In this study, the effectiveness of peripheral vascular intervention (PVI) was compared with surgical bypass grafting (BPG) for critical limb ischemia (CLI) in the Vascular Study Group of Greater New York (VSGGNY).

Methods:

Patients undergoing BPG or PVI for CLI at VSGGNY centers (2011–2013) were included.

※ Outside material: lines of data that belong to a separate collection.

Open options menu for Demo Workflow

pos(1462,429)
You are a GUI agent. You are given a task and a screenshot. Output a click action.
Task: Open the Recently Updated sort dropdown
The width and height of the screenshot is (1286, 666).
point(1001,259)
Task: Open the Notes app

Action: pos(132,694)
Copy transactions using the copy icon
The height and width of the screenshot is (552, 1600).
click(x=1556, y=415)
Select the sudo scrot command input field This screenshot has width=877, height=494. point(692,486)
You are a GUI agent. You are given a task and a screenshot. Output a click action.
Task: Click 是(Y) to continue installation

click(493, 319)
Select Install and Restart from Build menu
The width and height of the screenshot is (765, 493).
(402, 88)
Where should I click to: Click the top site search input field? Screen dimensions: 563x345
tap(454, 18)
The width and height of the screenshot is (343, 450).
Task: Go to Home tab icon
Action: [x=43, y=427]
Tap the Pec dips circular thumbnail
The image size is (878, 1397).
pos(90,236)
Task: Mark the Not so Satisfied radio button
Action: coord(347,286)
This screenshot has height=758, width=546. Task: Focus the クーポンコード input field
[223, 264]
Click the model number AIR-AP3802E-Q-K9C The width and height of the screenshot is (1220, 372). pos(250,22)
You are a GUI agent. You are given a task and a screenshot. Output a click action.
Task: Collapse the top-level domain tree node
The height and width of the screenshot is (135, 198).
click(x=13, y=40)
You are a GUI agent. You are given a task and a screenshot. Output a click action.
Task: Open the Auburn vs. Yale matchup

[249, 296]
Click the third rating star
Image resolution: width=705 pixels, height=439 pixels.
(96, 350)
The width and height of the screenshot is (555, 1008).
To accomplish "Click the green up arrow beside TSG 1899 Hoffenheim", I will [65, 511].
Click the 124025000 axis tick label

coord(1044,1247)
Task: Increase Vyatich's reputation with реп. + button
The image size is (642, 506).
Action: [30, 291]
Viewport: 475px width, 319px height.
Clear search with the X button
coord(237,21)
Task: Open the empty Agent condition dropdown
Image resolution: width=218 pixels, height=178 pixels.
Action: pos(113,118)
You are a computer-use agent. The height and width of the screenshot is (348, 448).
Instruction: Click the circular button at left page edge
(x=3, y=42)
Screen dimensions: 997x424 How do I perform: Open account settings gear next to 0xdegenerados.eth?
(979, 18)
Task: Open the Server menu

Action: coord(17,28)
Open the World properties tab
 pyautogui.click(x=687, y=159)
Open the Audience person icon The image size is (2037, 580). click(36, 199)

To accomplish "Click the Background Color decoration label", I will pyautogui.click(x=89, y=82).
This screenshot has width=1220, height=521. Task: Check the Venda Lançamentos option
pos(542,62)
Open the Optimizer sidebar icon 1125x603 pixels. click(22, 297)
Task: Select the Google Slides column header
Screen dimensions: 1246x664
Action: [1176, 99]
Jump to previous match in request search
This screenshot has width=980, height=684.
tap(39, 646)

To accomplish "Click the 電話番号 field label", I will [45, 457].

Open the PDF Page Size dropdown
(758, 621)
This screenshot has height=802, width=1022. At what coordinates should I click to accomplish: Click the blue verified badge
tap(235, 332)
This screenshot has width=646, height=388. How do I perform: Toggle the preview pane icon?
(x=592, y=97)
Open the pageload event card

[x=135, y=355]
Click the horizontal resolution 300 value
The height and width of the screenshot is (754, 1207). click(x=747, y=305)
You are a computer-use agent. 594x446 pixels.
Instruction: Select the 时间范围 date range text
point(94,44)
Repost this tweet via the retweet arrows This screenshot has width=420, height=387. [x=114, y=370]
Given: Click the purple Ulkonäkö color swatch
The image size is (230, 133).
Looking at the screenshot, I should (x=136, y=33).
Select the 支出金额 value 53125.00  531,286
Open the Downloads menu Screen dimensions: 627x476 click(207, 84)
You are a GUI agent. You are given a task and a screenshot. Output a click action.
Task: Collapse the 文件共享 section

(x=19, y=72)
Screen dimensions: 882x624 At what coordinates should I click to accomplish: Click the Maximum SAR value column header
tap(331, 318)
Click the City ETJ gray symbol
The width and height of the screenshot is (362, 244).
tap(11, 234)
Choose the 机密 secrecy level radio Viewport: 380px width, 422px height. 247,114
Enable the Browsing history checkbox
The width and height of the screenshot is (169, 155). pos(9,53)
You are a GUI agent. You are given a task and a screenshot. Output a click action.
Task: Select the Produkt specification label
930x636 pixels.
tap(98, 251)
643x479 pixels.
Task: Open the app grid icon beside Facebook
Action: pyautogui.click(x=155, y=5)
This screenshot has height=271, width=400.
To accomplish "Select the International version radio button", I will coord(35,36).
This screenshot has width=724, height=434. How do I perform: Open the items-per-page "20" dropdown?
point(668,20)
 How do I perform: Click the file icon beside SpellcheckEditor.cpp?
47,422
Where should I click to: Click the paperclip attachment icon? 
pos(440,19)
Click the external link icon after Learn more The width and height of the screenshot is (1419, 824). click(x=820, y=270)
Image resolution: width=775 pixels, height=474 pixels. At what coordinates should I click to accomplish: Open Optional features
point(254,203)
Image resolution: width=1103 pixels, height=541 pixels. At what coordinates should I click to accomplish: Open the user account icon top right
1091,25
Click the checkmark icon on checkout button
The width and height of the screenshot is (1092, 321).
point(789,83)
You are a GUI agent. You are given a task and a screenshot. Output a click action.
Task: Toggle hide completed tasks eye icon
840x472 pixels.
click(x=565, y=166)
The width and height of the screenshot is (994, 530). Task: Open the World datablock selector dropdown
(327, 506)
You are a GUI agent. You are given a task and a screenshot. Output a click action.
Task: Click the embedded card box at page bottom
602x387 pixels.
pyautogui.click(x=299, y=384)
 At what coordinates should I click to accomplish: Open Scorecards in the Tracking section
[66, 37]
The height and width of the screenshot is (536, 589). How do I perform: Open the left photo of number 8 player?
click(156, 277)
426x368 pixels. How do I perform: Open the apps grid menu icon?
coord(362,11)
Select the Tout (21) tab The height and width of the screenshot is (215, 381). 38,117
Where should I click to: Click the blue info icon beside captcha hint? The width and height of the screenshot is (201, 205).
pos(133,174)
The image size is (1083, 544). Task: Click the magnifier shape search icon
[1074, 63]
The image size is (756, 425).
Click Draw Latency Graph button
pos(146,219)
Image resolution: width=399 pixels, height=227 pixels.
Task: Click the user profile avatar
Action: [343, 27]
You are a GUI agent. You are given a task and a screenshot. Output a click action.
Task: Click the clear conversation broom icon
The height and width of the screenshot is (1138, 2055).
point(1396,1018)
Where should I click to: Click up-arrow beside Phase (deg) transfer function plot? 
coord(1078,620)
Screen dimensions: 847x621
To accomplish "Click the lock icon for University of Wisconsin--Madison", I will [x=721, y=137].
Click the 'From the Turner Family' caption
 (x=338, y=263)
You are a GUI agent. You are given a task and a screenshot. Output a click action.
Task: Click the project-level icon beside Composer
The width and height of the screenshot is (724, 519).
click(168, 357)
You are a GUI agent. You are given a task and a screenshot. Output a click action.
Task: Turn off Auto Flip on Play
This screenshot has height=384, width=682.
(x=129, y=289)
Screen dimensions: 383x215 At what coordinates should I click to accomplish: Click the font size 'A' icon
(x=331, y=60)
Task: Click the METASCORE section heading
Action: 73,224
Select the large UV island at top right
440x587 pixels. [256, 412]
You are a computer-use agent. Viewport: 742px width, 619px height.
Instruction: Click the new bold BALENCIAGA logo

The Society for Vascular Surgery objective performance goals for CLI were used to directly compare the safety and effectiveness of PVI and BPG. Propensity score matching was used for risk-adjusted comparisons of PVI with BPG.

Results:

A total of 414 patients (268 PVI, 146 BPG) were treated for tissue loss (69%) or rest pain (31%). Patients undergoing PVI were more likely to have tissue loss (74.6% vs 57.5%; P < .001) and comorbidities such as diabetes (69.3% vs 57.5%; P = .02), heart failure (22% vs 13.7%; P = .04), and severe renal disease (13.1% vs 4.1%; P = .004). No significant differences were found between the groups across a panel of safety objective performance goals. In unadjusted analyses at 1 year, BPG was associated with higher rates of freedom from reintervention, amputation, or restenosis (90.4% vs 81.7%; P = .02) and freedom from reintervention or amputation (92.5% vs 85.8%, P = .045). After propensity score matching, PVI was associated with improved freedom from major adverse limb events and postoperative death at 1 year (95.6% vs 88.5%; P < .05).

Conclusions:

By unadjusted comparison, early reintervention and restenosis are more prevalent with PVI. However, risk-adjusted comparison underscores the safety and effectiveness of PVI in the treatment of CLI.